GDP aims to measure production, not just sales. If firms produce more than they sell, unsold output becomes inventories.

In the expenditure identity:

\[ Y = C + I + G + (X - M) \]

the I term includes change in inventories (sometimes called inventory investment). This is how the accounts reconcile “output produced” with “output purchased.”

Example:

  • A factory produces $100 of final goods this quarter.
  • Households, firms, and government buy only $80.
  • Inventories rise by $20.
  • GDP should still be $100, so I includes +20 change in inventories.

Book Value vs. Physical Change

“Book value” changes can come from two sources:

  • Physical changes: more (or less) goods in storage / in process.
  • Holding gains (price effects): the same physical inventory is valued higher because prices rose.
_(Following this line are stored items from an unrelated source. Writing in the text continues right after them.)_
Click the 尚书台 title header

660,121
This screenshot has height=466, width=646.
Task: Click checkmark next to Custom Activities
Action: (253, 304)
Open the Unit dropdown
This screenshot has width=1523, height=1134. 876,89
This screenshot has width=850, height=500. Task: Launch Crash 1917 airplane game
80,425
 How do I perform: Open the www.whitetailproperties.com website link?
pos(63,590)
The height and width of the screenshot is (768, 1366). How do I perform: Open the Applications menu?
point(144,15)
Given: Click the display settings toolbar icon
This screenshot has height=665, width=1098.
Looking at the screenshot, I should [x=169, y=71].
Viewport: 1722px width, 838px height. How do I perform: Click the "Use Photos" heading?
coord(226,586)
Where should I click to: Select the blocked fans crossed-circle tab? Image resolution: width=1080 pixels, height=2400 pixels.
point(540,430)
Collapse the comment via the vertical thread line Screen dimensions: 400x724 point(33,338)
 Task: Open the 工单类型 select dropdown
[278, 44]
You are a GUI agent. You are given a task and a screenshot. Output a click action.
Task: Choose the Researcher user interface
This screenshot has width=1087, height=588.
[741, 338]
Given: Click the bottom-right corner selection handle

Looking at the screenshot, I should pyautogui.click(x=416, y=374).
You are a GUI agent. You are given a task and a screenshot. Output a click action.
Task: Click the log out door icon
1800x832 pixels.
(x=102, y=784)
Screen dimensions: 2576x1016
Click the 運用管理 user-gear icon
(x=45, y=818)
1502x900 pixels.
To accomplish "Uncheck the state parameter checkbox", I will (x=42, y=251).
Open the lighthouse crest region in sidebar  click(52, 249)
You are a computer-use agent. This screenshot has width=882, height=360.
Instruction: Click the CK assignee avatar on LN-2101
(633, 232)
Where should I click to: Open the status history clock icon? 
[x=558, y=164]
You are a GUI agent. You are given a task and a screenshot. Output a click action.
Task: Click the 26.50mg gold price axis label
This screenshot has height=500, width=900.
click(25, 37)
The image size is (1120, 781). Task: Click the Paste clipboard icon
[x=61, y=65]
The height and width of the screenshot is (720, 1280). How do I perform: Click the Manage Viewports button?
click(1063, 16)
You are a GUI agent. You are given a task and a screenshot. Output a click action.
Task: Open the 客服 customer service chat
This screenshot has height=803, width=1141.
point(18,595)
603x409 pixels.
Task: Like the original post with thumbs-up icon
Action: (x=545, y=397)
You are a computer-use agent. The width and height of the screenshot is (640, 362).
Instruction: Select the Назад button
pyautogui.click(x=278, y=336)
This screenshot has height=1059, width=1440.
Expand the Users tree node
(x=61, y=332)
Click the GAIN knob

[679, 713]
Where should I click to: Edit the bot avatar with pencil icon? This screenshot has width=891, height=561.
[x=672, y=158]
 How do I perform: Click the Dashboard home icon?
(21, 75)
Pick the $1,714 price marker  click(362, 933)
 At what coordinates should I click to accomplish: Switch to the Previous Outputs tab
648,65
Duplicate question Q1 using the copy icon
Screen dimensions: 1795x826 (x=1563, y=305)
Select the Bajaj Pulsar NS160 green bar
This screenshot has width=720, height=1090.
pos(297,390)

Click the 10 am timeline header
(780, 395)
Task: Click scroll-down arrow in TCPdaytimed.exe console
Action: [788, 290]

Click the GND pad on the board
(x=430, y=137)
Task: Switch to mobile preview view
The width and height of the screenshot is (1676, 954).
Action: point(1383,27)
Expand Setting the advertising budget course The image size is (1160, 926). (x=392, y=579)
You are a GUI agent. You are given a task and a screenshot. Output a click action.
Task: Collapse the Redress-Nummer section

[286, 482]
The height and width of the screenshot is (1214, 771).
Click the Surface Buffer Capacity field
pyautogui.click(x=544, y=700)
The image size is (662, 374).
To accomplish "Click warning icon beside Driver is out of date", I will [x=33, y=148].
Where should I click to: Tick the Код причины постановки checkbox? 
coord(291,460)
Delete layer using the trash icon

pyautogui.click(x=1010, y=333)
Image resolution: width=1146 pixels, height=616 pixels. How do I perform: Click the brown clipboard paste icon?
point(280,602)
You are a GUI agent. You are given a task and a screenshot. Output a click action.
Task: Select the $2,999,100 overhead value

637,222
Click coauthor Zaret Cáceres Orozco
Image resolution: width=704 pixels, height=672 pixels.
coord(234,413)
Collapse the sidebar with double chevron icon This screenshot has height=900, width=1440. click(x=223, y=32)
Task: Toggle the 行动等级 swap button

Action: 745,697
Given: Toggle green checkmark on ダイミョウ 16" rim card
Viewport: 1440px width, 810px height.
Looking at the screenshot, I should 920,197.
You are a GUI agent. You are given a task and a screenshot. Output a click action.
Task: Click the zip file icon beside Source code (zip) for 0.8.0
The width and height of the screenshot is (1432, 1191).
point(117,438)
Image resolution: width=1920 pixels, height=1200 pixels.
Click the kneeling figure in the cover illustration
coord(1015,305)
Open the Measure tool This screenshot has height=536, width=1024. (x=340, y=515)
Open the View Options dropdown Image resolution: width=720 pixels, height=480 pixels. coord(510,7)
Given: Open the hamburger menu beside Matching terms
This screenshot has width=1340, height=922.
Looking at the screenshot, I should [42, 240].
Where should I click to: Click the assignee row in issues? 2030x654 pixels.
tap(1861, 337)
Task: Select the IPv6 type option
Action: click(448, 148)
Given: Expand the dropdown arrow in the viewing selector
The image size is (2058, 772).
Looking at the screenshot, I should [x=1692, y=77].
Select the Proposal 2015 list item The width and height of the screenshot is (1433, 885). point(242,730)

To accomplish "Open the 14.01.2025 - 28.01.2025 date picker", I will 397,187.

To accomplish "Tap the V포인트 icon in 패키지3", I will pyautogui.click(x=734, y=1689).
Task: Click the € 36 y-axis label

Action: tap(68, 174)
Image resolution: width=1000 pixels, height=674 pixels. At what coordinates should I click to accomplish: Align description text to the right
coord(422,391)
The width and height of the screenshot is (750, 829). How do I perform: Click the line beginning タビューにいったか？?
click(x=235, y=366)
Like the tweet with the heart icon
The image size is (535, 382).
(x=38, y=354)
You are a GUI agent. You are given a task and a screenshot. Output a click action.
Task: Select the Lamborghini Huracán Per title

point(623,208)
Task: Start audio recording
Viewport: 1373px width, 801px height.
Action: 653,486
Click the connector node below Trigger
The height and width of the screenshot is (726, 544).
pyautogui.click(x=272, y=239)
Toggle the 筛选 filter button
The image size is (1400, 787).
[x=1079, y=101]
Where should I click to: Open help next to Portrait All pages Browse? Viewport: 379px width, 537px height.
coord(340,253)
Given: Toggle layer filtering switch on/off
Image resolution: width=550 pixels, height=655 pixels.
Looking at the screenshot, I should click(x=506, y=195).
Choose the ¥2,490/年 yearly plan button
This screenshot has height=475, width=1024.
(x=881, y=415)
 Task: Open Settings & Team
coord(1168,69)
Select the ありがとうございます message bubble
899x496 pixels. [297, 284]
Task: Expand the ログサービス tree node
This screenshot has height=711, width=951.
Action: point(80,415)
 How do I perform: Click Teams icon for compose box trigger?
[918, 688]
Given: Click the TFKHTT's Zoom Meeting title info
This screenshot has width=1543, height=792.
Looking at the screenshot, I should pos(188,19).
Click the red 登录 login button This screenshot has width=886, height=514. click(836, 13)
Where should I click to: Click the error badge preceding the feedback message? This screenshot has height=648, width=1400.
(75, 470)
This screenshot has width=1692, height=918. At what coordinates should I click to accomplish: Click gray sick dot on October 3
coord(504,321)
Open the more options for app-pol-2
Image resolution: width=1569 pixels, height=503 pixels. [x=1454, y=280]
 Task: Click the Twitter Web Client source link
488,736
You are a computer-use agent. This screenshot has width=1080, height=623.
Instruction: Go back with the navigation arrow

For real (inflation-adjusted) measures, statisticians try to remove pure price effects so that the inventory component reflects actual physical accumulation.

Why Economists Care

Inventories are central to the inventory cycle: unplanned inventory build-ups often signal weaker demand than firms expected, while sharp drawdowns can precede production increases as firms restock.

Knowledge Check

### In the GDP identity, “change in inventories” is counted under which component? - [ ] `C` (consumption) - [x] `I` (investment) - [ ] `G` (government purchases) - [ ] `(X - M)` (net exports) > **Explanation:** Inventory accumulation is treated as investment because it is current production not yet purchased by final users. ### If the book value of inventories rises only because prices rose (with no physical increase), why should that not raise real GDP? - [ ] Because inventories are never part of GDP - [x] Because it is a holding gain (a price effect), not additional production - [ ] Because exports fall automatically - [ ] Because it must be netted against government spending > **Explanation:** Real GDP is intended to measure quantities produced. Pure revaluation does not mean more output. ### A firm produces $100 of goods in a quarter but sells only $80. In the accounts, inventories rise by: - [ ] -$20 and GDP is $80 - [ ] -$20 and GDP is $100 - [x] +$20 and GDP is $100 - [ ] +$20 and GDP is $80 > **Explanation:** GDP measures production. If $20 was produced but not sold, the accounts record it as inventory investment so GDP still reflects $100 of output.